Entries on target coordinates:
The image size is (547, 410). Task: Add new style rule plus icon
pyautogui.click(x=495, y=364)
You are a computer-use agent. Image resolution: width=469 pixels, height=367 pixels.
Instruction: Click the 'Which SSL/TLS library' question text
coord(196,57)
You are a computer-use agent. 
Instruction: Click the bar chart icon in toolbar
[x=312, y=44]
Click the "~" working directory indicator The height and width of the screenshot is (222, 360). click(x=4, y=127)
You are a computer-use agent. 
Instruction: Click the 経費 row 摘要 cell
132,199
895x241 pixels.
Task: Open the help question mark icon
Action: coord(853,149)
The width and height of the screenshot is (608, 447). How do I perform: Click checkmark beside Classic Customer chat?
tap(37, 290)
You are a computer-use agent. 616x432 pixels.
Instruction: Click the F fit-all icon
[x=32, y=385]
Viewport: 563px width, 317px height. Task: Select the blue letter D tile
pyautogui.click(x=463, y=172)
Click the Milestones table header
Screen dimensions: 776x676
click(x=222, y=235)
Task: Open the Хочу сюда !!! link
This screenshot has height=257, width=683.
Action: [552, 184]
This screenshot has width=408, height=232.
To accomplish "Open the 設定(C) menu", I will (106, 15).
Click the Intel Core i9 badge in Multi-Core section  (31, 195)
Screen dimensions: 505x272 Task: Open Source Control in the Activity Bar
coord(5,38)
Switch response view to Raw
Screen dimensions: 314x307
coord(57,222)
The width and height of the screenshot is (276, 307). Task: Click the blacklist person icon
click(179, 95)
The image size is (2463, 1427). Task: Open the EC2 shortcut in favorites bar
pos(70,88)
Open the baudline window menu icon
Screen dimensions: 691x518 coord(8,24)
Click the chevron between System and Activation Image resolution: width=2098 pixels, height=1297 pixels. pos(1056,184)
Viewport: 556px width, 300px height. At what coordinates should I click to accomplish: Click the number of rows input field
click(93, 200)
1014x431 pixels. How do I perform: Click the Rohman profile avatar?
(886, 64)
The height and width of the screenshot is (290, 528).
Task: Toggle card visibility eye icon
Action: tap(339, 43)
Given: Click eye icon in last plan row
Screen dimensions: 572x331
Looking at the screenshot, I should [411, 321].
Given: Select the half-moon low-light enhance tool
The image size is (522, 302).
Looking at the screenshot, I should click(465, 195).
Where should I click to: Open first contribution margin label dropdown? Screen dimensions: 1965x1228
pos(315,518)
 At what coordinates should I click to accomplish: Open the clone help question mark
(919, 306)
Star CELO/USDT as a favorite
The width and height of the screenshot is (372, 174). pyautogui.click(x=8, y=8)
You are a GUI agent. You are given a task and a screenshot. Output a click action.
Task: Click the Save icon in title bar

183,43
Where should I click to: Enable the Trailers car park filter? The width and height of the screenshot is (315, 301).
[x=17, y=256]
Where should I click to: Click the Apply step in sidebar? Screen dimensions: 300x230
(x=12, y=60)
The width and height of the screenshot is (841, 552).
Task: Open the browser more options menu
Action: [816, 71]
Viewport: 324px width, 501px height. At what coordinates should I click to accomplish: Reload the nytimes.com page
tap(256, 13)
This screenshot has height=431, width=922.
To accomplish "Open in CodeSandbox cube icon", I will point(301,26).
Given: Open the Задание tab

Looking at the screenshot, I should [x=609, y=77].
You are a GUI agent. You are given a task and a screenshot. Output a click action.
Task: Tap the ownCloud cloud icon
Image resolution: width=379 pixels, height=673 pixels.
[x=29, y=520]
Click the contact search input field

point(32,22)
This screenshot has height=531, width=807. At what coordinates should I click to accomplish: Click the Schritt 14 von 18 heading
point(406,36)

• _YOUR TASK_: Reproduce the listing above without any changes, beginning at the line that has "You are a computer-use agent. 616x432 pixels." and stopping after the line that has "Screen dimensions: 691x518 coord(8,24)".

• _ANSWER_:
You are a computer-use agent. 616x432 pixels.
Instruction: Click the F fit-all icon
[x=32, y=385]
Viewport: 563px width, 317px height. Task: Select the blue letter D tile
pyautogui.click(x=463, y=172)
Click the Milestones table header
Screen dimensions: 776x676
click(x=222, y=235)
Task: Open the Хочу сюда !!! link
This screenshot has height=257, width=683.
Action: [552, 184]
This screenshot has width=408, height=232.
To accomplish "Open the 設定(C) menu", I will (106, 15).
Click the Intel Core i9 badge in Multi-Core section  (31, 195)
Screen dimensions: 505x272 Task: Open Source Control in the Activity Bar
coord(5,38)
Switch response view to Raw
Screen dimensions: 314x307
coord(57,222)
The width and height of the screenshot is (276, 307). Task: Click the blacklist person icon
click(179, 95)
The image size is (2463, 1427). Task: Open the EC2 shortcut in favorites bar
pos(70,88)
Open the baudline window menu icon
Screen dimensions: 691x518 coord(8,24)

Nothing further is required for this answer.